Here on the East Coast of the U.S., it is snowing and snowing and blowing.  There’s no sign of  snow removal on my cul-de-sac, so it’s time to write.  How about you? I hope you’re having a good writing day.

It’s also a time for goofy emails.  A relative who can always make me laugh sent me the following 10 Tips for Holiday Eating.   

1.   Avoid carrot sticks.  Anyone who puts carrots on a holiday buffet table knows nothing of the Holiday spirit.  In fact, if you see carrots, leave immediately.  Go next door, where they’re serving rum balls.

2.  Drink as much eggnog as you can.  And quickly.  It’s rare. You cannot find it any other time of year but now.  So drink up!  Who cares that it has 10,000 calories in every sip?  It’s not as if you’re going to turn into an eggnog-alcoholic or something.  It’s a treat. Enjoy it.  Have one for me.  Have two.  It’s later than you think.  It’s Christmas!

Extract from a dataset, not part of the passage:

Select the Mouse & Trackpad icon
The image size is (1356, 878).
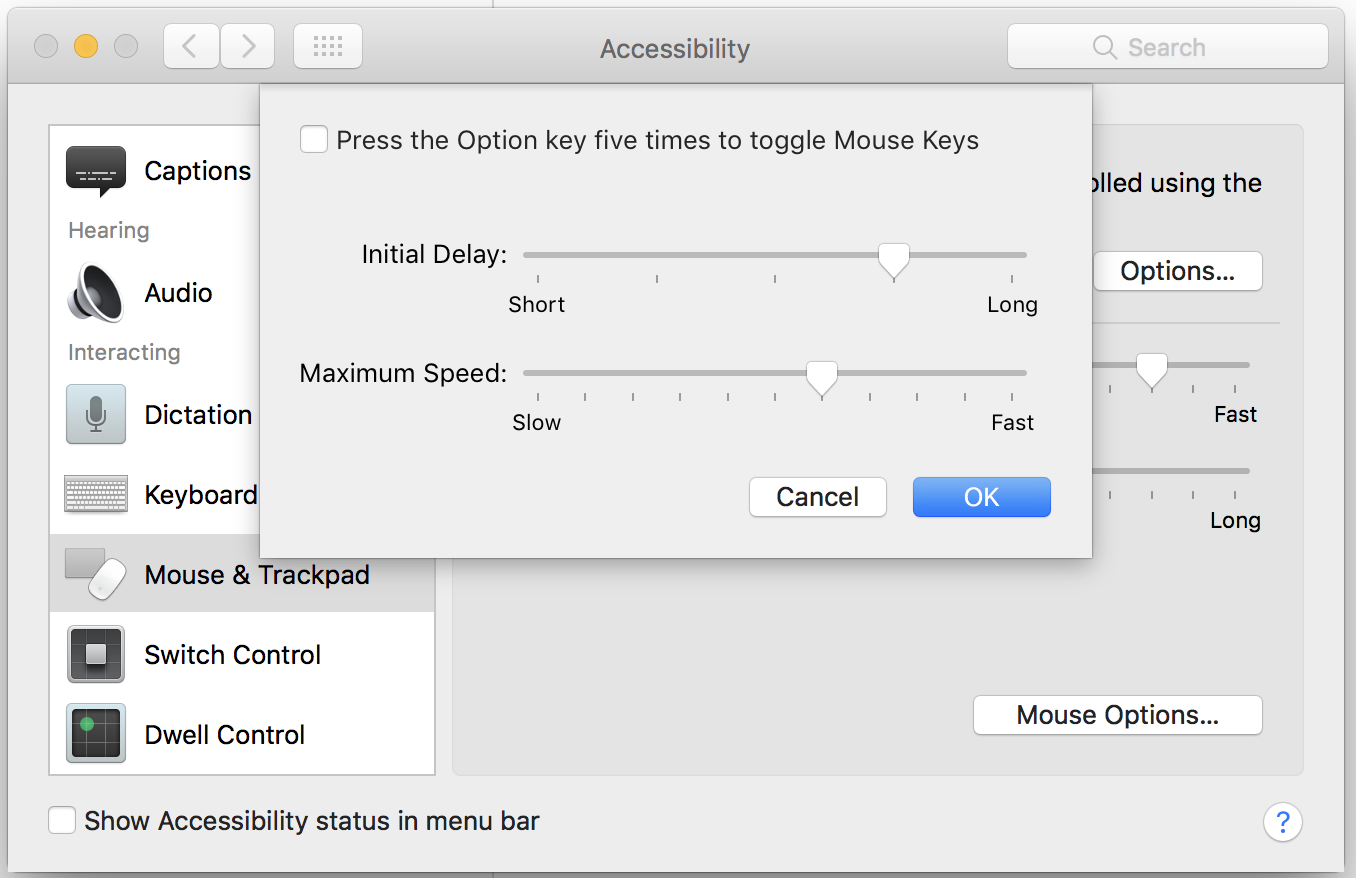(x=96, y=574)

3.  If something comes with gravy, use it.  That’s the whole point of gravy.  Gravy does not stand alone.  Pour it on.  Make a volcano out of your mashed potatoes.  Fill it with gravy.  Eat the volcano. Repeat.

4.  As for mashed potatoes, always ask if they’re made with skim milk or whole milk.  If it’s skim, pass.  Why bother?   It’s like buying a sports car with an automatic transmission.

5.  Do not have a snack before going to a party in an effort to control your eating.  The whole point of going to a Holiday party is to eat other people’s food for free.  Lots of it.  Hello?

6.  Under no circumstances should you exercise between now and New Year’s.  You can do that in January when you have nothing else to do.  This is the time for long naps, which you’ll need after circling the buffet table while carrying a twelve-pound plate of food and that vat of eggnog.

7.  If you come across something really good at a buffet table, like frosted Christmas cookies in the shape and size of Santa, position yourself near them and don’t budge.  Have as many as you can before becoming the center of attention.  They’re like a beautiful pair of shoes.  If you leave them behind, you’re never going to see them again.

8.  Same for pies… Apple, Pumpkin, Mincemeat.  Have a slice of each.  Or if you don’t like mincemeat, have two apples and one pumpkin.  Always have three.  When else do you get to have more than one dessert?  Columbus Day?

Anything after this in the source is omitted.